**Collected data entries**
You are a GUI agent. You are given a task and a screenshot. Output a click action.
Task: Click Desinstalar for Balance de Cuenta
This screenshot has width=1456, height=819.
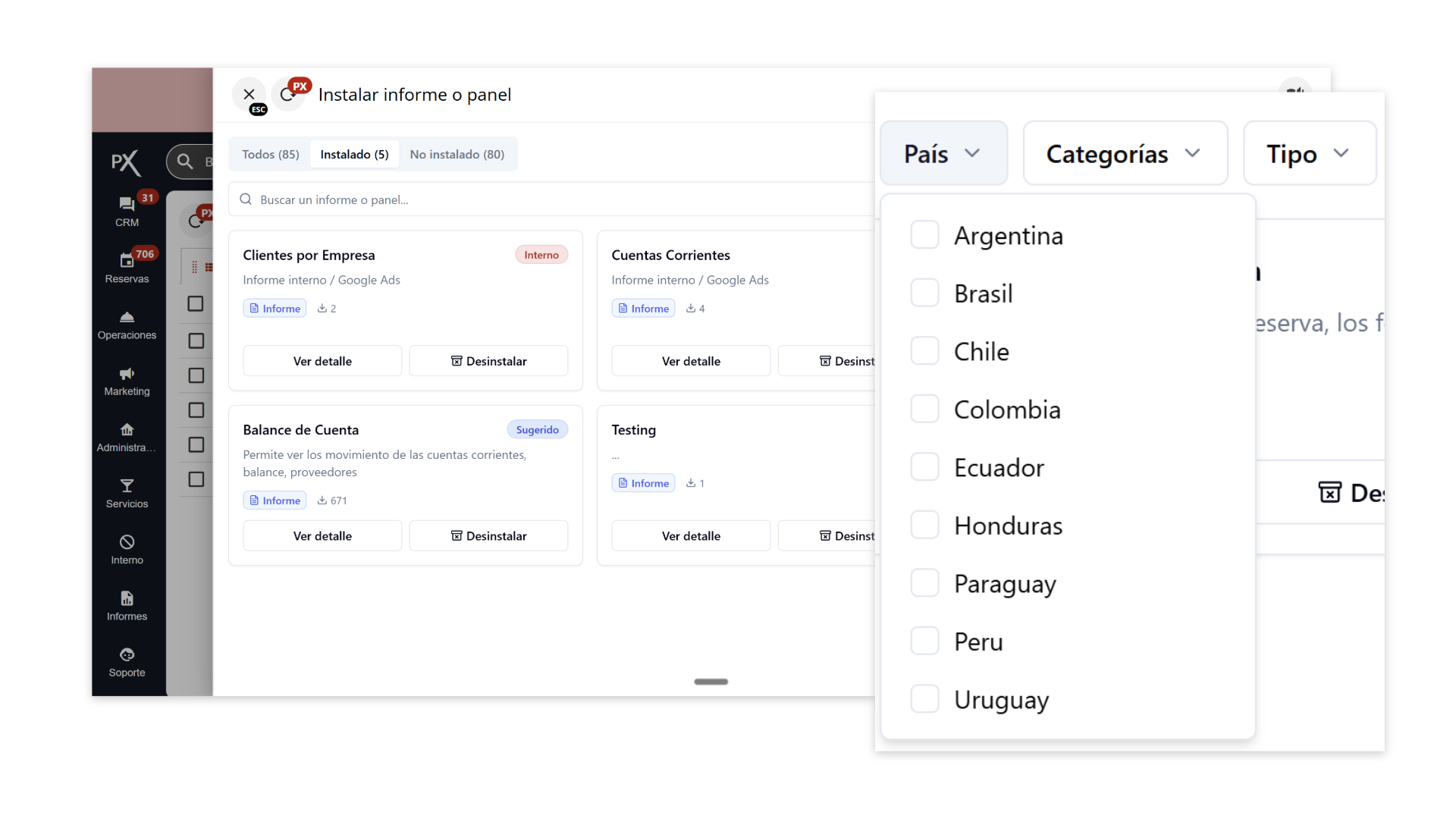click(488, 536)
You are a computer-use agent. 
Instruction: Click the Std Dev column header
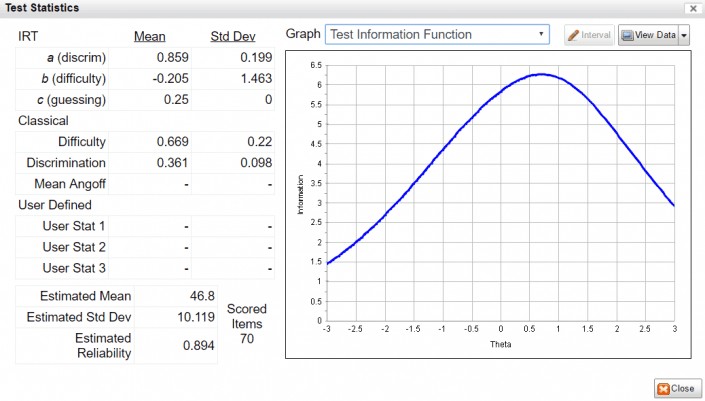(x=233, y=37)
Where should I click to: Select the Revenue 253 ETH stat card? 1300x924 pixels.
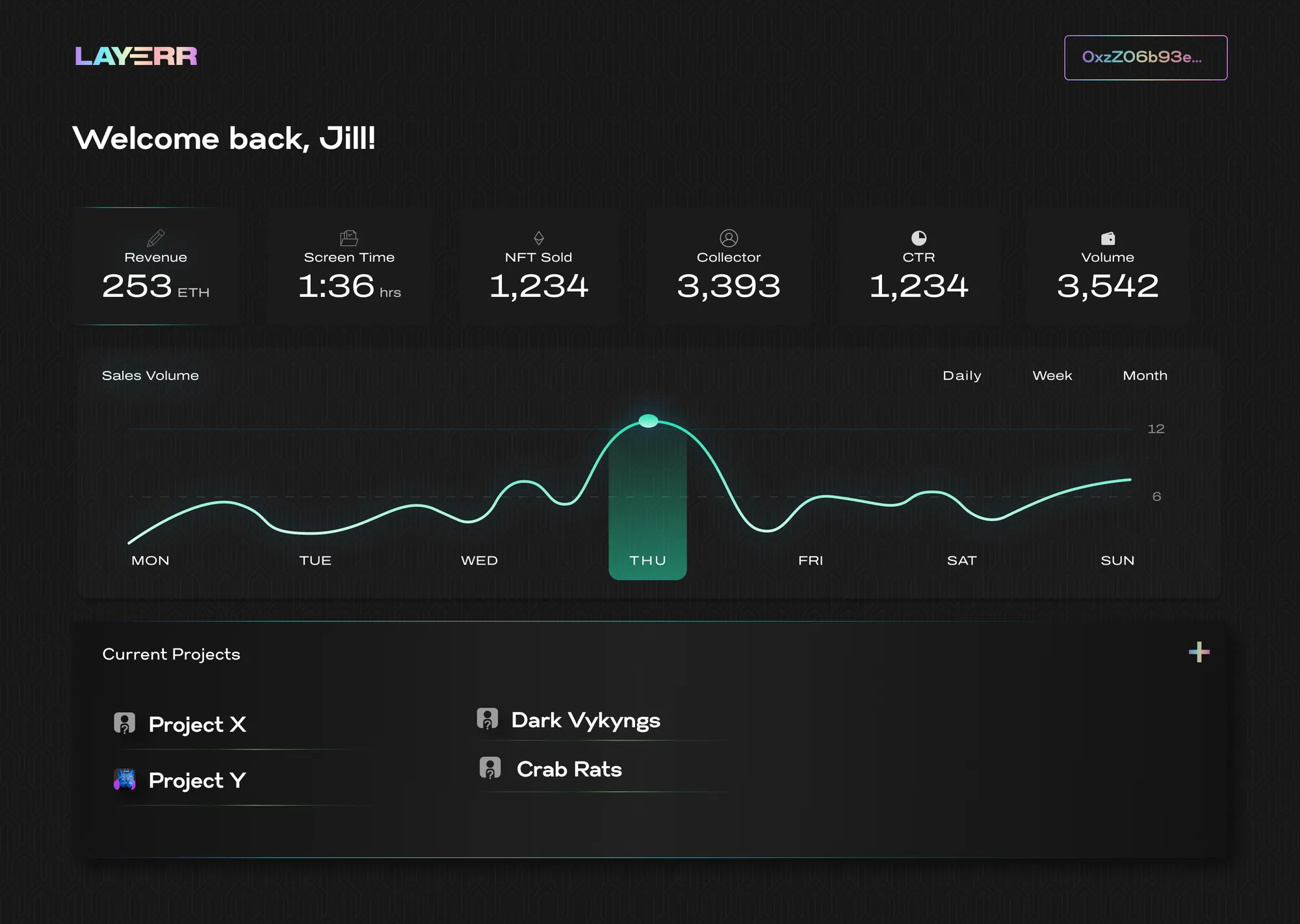pos(157,266)
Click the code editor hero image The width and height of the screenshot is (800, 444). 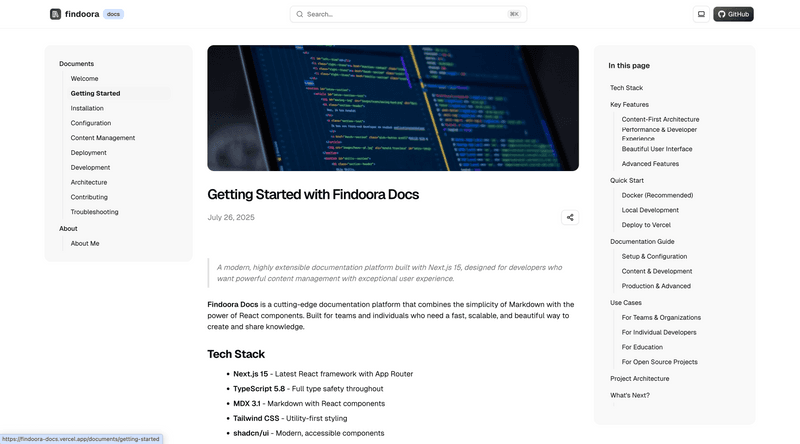click(x=393, y=108)
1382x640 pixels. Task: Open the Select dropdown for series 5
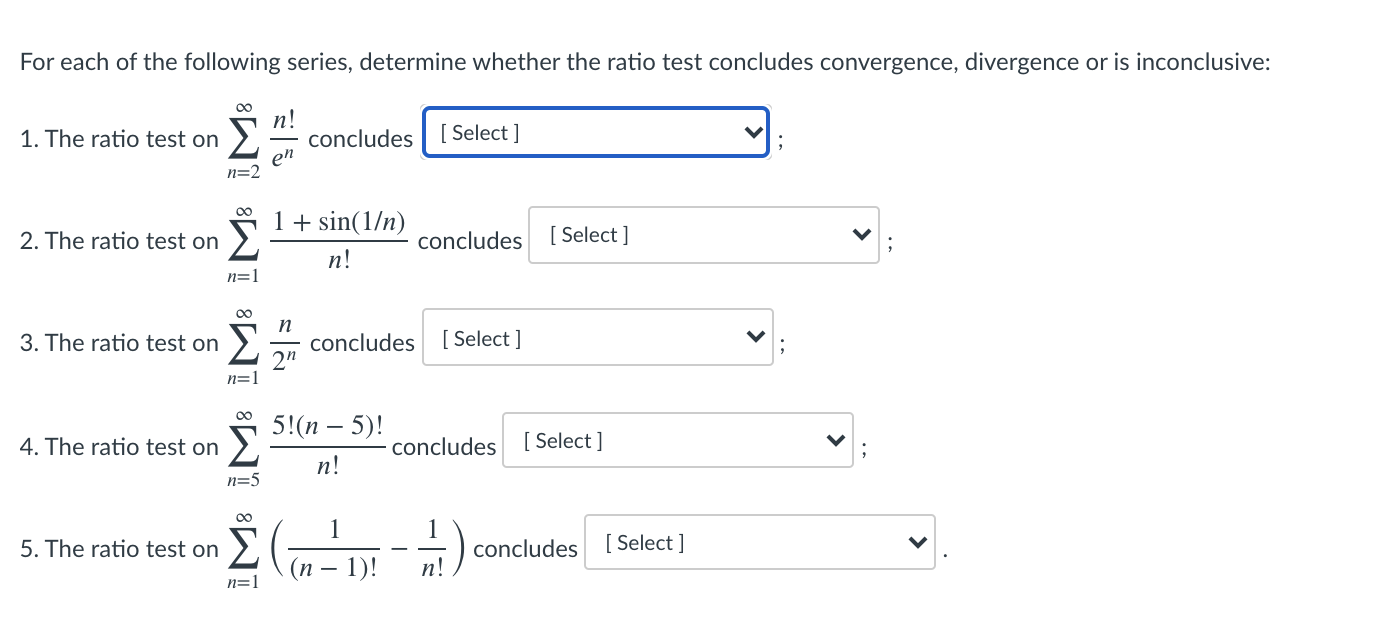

**Your goal**
Whenever a line above includes "agent", copy it in full.

**Solution to the exercise**
You are a GUI agent. You are given a task and a screenshot. Output a click action.
You are a computer-use agent. 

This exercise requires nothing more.